_Required work_
The response should be the lines of the data, starting at the first and ending at the one that contains "Task: Open the saved", copied without change.

_Task input_
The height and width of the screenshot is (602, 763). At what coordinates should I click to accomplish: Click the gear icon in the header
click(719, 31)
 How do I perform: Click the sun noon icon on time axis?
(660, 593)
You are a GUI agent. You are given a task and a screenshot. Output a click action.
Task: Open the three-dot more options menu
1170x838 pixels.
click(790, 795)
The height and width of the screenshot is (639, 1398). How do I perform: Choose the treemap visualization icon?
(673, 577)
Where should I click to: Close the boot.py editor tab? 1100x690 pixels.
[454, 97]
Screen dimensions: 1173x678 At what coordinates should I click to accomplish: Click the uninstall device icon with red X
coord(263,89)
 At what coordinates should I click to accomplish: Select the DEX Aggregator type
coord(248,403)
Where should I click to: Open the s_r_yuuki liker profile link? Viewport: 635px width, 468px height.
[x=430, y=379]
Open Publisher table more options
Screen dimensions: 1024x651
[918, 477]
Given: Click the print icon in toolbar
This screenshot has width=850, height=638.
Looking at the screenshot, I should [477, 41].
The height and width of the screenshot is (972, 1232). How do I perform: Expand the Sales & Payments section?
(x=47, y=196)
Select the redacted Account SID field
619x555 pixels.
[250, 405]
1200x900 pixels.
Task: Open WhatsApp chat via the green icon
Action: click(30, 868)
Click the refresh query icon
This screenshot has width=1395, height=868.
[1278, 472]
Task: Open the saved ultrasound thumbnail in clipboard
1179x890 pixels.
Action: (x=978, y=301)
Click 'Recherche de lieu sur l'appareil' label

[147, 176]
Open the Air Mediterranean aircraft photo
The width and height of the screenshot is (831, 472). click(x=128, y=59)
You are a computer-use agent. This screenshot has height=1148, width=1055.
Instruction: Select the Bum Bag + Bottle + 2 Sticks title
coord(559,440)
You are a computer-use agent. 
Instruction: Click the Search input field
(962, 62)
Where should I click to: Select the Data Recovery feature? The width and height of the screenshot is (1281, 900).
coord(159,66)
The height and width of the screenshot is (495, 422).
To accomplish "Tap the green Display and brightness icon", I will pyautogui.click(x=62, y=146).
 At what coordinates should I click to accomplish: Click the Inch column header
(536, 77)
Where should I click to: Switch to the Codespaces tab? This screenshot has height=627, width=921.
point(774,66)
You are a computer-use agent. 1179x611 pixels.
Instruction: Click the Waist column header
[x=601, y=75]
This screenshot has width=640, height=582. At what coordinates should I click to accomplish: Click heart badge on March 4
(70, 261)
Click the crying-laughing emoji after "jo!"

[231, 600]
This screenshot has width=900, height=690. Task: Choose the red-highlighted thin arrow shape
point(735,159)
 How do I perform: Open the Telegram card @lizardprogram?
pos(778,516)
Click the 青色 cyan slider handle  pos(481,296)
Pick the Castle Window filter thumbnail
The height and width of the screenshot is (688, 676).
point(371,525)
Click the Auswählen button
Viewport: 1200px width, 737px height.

_Response_
The height and width of the screenshot is (602, 763). At what coordinates should I click to accomplish: Click the gear icon in the header
click(719, 31)
 How do I perform: Click the sun noon icon on time axis?
(660, 593)
You are a GUI agent. You are given a task and a screenshot. Output a click action.
Task: Open the three-dot more options menu
1170x838 pixels.
click(790, 795)
The height and width of the screenshot is (639, 1398). How do I perform: Choose the treemap visualization icon?
(673, 577)
Where should I click to: Close the boot.py editor tab? 1100x690 pixels.
[454, 97]
Screen dimensions: 1173x678 At what coordinates should I click to accomplish: Click the uninstall device icon with red X
coord(263,89)
 At what coordinates should I click to accomplish: Select the DEX Aggregator type
coord(248,403)
Where should I click to: Open the s_r_yuuki liker profile link? Viewport: 635px width, 468px height.
[x=430, y=379]
Open Publisher table more options
Screen dimensions: 1024x651
[918, 477]
Given: Click the print icon in toolbar
This screenshot has width=850, height=638.
Looking at the screenshot, I should [477, 41].
The height and width of the screenshot is (972, 1232). How do I perform: Expand the Sales & Payments section?
(x=47, y=196)
Select the redacted Account SID field
619x555 pixels.
[250, 405]
1200x900 pixels.
Task: Open WhatsApp chat via the green icon
Action: click(30, 868)
Click the refresh query icon
This screenshot has width=1395, height=868.
[1278, 472]
Task: Open the saved ultrasound thumbnail in clipboard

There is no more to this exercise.